Re: Millions of tables

From: Greg Spiegelberg <gspiegelberg(at)gmail(dot)com>
To: Jim Nasby <Jim(dot)Nasby(at)bluetreble(dot)com>
Cc: "Alex Ignatov (postgrespro)" <a(dot)ignatov(at)postgrespro(dot)ru>, Terry Schmitt <tschmitt(at)schmittworks(dot)com>, "pgsql-performa(dot)" <pgsql-performance(at)postgresql(dot)org>
Subject: Re: Millions of tables
Date: 2016-10-05 12:34:02
Message-ID: CAEtnbpXbKBR1Hp_prQWNMbCDLVWn0Upo6V3_c83f+XFJ-aKNQA@mail.gmail.com
Views: Raw Message | Whole Thread | Download mbox | Resend email
Thread:
Lists: pgsql-performance

On Fri, Sep 30, 2016 at 4:49 PM, Jim Nasby <Jim(dot)Nasby(at)bluetreble(dot)com> wrote:

> On 9/29/16 6:11 AM, Alex Ignatov (postgrespro) wrote:
>
>> With millions of tables you have to set autovacuum_max_workers
>> sky-high =). We have some situation when at thousands of tables
>> autovacuum can’t vacuum all tables that need it. Simply it vacuums some
>> of most modified table and never reach others. Only manual vacuum can
>> help with this situation. With wraparound issue it can be a nightmare
>>
>
> Specifically, autovac isn't going to start worrying about anti-wrap
> vacuums until tables start hitting autovacuum_freeze_max_age (or
> autovacuum_multixact_freeze_max_age). Any tables that hit that threshold
> go to the front of the line for being vacuumed. (But keep in mind that
> there is no universal line, just what each worker computes on it's own when
> it's started).
>
> Where things will completely fall apart for you is if a lot of tables all
> have roughly the same relfrozenxid (or relminmxid), like they would
> immediately after a large load. In that scenario you'll suddenly have loads
> of work for autovac to do, all at the same time. That will make the
> database, DBAs and you Very Unhappy (tm).
>
> Somehow, some way, you *must* do a vacuum of the entire database. Luckily
> the freeze map in 9.6 means you'd only have to do that one time (assuming
> the data really is static). In any older version, (auto)vacuum will need to
> eventually *read everything in every table* at least once every ~2B
> transactions.
>

Data is not static. The 4M tables fall into one of two groups.

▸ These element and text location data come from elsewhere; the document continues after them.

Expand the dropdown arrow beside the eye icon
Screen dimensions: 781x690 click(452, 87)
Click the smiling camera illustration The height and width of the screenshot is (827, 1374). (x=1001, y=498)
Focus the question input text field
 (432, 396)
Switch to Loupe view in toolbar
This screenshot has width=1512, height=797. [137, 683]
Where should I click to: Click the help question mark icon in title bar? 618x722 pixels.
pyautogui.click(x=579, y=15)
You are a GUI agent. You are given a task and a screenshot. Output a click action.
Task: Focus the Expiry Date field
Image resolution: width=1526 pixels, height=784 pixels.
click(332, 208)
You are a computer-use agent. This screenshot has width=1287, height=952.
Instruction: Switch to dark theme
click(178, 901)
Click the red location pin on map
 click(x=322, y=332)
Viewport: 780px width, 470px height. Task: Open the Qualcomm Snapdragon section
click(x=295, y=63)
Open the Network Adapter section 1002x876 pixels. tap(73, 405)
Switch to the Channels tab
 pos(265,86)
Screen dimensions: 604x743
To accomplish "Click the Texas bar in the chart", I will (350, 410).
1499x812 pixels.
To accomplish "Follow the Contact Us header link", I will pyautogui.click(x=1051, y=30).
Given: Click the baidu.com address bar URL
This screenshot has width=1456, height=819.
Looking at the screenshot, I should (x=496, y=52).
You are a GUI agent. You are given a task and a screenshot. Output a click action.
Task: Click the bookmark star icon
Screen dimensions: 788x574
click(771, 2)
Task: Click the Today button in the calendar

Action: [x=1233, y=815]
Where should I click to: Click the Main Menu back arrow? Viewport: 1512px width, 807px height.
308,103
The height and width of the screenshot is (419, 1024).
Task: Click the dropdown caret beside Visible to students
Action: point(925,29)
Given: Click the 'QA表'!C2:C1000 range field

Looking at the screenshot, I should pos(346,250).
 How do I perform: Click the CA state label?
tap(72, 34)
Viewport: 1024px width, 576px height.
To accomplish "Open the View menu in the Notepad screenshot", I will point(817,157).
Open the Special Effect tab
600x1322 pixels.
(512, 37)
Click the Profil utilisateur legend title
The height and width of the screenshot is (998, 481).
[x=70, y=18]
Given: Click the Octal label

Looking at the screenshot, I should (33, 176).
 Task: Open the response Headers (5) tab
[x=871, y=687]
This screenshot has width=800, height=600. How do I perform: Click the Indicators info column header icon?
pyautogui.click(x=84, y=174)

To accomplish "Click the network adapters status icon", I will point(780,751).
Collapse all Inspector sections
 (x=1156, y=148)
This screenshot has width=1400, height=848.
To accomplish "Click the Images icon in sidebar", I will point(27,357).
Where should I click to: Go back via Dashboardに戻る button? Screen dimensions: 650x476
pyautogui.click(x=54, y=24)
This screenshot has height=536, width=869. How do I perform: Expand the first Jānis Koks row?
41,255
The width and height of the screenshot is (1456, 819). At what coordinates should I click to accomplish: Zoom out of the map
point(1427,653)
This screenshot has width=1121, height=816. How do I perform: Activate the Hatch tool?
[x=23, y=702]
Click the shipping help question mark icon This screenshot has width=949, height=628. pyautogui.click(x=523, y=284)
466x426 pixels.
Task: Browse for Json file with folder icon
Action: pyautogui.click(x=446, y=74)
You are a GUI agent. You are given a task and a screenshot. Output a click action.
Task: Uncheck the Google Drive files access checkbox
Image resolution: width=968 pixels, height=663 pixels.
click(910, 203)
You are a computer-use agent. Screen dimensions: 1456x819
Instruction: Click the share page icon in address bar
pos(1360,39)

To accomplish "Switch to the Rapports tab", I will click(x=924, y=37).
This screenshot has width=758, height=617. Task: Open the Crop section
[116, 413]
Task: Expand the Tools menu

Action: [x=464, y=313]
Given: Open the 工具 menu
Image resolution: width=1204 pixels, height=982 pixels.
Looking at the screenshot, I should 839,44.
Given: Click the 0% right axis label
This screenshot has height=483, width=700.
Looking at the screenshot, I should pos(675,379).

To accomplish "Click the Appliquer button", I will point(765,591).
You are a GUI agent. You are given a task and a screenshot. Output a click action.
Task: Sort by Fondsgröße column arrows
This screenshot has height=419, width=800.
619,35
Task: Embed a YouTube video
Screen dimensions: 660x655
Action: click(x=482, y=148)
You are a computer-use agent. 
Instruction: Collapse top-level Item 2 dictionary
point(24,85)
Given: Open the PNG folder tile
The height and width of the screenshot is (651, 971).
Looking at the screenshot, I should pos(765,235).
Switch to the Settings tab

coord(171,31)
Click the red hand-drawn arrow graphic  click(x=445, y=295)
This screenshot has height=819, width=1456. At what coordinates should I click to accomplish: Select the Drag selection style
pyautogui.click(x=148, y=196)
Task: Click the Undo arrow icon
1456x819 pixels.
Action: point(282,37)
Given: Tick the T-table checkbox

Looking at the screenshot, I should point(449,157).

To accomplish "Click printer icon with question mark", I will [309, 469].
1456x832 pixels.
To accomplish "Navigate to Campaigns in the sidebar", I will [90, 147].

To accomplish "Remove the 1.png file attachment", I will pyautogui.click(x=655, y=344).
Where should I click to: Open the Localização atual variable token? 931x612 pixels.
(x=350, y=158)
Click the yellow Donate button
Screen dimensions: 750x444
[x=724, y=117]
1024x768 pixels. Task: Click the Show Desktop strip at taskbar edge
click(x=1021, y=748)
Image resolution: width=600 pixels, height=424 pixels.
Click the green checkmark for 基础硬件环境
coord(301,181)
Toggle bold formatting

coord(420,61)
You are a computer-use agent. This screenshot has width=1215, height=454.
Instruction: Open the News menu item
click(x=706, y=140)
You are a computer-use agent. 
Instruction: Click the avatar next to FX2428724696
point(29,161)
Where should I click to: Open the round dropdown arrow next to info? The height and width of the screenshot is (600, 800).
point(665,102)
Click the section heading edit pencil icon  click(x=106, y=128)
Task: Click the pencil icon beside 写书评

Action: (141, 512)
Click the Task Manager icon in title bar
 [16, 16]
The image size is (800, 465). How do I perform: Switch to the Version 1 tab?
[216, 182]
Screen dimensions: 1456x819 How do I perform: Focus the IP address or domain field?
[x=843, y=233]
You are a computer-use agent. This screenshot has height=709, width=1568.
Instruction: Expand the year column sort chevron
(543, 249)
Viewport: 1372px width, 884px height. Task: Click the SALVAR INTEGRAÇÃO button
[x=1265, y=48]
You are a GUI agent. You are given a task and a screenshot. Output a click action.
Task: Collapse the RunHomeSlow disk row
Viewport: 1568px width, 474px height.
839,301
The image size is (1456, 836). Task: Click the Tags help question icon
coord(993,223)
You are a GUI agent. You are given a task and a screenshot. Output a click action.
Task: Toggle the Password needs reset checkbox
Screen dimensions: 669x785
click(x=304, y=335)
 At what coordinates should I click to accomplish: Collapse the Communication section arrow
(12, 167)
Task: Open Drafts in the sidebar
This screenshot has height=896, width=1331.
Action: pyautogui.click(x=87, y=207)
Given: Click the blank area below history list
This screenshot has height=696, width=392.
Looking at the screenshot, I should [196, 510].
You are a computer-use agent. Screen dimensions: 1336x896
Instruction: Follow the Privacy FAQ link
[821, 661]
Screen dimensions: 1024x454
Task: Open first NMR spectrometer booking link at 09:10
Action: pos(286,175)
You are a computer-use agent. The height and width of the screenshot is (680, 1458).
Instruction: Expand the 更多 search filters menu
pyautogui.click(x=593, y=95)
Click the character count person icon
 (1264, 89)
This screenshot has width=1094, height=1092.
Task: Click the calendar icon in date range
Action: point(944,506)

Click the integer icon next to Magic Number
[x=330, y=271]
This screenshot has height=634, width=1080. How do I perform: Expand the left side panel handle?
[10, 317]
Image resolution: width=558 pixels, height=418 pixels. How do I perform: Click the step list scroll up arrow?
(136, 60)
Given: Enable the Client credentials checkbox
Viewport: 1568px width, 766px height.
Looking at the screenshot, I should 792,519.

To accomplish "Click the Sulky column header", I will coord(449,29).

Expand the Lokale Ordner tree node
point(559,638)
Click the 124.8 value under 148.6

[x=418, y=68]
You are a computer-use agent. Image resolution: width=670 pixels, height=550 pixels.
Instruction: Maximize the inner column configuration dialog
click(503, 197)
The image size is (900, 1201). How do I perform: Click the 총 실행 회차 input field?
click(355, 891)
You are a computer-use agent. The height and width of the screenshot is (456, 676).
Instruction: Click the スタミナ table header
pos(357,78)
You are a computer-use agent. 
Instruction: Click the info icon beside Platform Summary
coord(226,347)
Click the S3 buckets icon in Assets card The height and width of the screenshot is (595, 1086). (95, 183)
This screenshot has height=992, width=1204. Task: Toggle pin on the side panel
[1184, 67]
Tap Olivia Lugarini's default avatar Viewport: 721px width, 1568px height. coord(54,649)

Group A contains 2M tables. INSERT will occur ~100 times/day and maximum
number of records anticipated will be 200k. Periodic DELETE's will occur
removing "old" records. Age is something the client sets and I have no way
of saying 1 or 10k records will be removed.

Group B contains the other 2M tables. Maximum records ~140k and UPSERT
will be the only mechanism used to populate and maintain. Periodic
DELETE's may run on these tables as well removing "old" records.

Will a set of tables require vacuum'ing at the same time? Quite possibly
but I have no way to say 2 or 200k tables will need it.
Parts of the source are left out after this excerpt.